## Task to carry out
Please copy each line in the records below that contains the string "computer".

## Records shown
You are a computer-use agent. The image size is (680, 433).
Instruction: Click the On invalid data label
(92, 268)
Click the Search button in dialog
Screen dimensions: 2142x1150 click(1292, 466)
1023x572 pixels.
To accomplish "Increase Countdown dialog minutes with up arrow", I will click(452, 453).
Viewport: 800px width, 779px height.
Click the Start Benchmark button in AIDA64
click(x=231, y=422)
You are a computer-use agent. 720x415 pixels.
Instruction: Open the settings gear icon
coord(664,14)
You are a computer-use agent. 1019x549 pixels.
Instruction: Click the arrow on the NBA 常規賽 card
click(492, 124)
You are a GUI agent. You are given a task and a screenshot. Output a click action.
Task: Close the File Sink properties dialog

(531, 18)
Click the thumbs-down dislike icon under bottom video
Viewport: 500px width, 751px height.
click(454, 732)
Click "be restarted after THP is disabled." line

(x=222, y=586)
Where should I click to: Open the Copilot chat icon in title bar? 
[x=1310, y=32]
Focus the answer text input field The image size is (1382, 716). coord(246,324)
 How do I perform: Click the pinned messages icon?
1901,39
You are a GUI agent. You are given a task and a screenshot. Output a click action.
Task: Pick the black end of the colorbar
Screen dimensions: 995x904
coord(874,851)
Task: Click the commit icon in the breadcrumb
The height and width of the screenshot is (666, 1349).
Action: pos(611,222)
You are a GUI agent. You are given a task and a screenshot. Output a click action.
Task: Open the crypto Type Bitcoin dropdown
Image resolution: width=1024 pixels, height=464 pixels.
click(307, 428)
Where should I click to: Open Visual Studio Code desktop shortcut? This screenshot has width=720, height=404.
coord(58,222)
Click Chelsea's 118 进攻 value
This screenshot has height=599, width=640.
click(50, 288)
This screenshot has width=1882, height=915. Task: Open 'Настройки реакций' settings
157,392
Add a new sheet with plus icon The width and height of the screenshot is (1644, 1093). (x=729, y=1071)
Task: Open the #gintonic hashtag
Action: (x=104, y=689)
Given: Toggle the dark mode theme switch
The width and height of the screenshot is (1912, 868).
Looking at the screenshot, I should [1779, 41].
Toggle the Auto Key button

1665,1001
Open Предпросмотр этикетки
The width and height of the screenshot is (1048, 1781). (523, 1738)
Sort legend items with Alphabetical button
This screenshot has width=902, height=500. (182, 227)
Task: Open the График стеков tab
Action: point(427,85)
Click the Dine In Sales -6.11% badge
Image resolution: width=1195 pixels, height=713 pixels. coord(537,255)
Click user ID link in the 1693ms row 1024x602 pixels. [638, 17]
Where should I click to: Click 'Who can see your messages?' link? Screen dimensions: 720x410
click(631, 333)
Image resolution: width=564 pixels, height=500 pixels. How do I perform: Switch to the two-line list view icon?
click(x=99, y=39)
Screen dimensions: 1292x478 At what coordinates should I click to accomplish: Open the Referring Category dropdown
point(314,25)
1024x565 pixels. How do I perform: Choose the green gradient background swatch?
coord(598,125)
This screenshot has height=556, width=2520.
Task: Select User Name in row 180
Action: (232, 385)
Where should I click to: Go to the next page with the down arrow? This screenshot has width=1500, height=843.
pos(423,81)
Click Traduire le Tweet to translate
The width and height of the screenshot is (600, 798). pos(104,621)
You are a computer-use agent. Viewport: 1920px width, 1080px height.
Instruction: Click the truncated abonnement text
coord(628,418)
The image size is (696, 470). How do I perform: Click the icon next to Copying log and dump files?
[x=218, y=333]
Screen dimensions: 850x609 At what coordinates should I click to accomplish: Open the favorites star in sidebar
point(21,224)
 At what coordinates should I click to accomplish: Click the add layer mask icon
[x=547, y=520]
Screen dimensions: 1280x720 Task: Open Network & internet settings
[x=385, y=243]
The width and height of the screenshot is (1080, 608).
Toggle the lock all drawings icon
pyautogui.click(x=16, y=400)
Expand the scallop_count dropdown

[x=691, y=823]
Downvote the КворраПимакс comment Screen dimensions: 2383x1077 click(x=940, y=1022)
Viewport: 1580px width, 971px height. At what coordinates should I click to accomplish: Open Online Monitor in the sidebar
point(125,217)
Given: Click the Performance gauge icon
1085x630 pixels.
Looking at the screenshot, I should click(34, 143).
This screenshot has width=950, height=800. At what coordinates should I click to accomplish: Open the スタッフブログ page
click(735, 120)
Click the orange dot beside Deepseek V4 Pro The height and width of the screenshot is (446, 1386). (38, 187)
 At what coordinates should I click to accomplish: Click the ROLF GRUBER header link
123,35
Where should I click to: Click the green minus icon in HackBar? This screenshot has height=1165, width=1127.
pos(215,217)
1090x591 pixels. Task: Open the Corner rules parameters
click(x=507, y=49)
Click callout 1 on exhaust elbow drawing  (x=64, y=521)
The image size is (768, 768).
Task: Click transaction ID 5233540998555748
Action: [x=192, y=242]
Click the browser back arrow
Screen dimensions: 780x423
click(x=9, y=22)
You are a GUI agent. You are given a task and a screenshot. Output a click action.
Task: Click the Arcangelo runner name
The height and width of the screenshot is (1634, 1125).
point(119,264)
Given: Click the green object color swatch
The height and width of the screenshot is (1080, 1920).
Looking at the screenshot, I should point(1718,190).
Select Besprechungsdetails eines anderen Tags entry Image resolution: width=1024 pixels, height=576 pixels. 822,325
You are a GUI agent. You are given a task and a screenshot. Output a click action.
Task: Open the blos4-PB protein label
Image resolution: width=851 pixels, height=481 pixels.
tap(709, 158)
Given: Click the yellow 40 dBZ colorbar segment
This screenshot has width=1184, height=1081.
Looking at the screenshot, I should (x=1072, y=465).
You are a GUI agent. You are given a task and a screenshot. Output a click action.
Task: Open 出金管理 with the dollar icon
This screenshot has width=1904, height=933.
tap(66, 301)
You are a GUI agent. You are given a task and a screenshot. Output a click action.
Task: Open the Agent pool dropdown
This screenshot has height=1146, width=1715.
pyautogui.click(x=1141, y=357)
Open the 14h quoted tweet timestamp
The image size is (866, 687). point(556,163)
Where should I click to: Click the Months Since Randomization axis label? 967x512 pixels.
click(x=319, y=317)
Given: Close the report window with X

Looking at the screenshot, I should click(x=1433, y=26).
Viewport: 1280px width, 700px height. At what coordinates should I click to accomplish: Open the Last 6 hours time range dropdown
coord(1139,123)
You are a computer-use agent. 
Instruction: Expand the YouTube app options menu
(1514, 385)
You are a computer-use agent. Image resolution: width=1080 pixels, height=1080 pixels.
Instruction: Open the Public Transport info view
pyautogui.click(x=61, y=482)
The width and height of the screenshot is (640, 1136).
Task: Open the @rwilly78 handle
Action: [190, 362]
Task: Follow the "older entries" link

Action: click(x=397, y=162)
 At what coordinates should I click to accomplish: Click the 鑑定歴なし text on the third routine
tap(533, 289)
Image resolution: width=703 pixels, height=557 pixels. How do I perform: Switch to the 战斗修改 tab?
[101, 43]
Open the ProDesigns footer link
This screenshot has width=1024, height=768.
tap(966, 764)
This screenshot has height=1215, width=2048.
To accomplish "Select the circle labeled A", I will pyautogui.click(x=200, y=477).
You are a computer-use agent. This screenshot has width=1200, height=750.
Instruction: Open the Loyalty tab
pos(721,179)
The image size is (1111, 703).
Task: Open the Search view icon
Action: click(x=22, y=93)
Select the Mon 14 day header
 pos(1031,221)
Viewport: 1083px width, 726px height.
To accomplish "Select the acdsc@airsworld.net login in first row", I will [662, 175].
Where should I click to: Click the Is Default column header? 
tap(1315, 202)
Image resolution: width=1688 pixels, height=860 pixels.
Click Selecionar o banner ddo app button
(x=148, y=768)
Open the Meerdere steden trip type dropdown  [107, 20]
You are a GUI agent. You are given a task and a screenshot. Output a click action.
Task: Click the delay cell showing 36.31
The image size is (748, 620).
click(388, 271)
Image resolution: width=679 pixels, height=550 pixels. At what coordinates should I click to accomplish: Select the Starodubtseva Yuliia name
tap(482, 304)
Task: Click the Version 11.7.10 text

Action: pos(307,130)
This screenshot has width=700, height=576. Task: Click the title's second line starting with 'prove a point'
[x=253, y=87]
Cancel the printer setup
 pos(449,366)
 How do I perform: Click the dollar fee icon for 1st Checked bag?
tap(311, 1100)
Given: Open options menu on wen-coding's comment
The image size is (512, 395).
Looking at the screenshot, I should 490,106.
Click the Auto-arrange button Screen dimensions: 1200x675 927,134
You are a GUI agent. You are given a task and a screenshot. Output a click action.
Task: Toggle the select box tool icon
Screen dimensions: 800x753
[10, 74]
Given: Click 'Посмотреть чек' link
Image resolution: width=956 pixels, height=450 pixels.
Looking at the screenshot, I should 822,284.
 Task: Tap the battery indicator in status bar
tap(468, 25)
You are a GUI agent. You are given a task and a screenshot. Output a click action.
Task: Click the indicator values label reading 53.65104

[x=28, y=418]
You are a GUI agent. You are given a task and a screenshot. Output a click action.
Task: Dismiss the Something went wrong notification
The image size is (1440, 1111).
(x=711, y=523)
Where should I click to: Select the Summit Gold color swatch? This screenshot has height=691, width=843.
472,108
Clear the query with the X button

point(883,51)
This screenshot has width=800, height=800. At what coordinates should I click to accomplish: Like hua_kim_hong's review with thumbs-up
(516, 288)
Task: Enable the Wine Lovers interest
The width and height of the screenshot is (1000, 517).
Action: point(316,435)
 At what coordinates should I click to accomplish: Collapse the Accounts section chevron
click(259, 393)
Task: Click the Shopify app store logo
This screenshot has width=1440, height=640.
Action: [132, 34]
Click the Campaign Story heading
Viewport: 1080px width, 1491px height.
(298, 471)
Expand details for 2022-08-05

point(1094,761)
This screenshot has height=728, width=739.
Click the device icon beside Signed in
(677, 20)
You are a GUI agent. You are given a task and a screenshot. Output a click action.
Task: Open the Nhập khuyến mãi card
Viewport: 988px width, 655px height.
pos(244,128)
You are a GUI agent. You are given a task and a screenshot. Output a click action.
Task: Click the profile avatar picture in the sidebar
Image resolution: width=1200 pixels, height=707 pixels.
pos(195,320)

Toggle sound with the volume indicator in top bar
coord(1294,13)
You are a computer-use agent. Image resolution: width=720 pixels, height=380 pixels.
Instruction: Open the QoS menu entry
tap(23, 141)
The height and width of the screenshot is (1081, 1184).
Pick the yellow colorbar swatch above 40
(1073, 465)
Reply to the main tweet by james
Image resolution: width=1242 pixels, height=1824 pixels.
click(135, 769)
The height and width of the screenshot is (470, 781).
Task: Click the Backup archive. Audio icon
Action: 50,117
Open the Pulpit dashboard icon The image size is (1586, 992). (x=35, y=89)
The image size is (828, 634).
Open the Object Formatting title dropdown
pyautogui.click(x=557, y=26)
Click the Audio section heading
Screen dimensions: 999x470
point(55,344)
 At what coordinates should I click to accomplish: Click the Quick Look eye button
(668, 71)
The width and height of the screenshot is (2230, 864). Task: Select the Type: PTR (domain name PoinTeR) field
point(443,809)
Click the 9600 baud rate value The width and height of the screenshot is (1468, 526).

## Solution for this exercise
You are a computer-use agent. The image size is (680, 433).
You are a computer-use agent. 720x415 pixels.
You are a computer-use agent. 1019x549 pixels.
You are a computer-use agent. Viewport: 1920px width, 1080px height.
You are a computer-use agent. 
You are a computer-use agent. Image resolution: width=1080 pixels, height=1080 pixels.
You are a computer-use agent. This screenshot has width=1200, height=750.
You are a computer-use agent. Image resolution: width=720 pixels, height=380 pixels.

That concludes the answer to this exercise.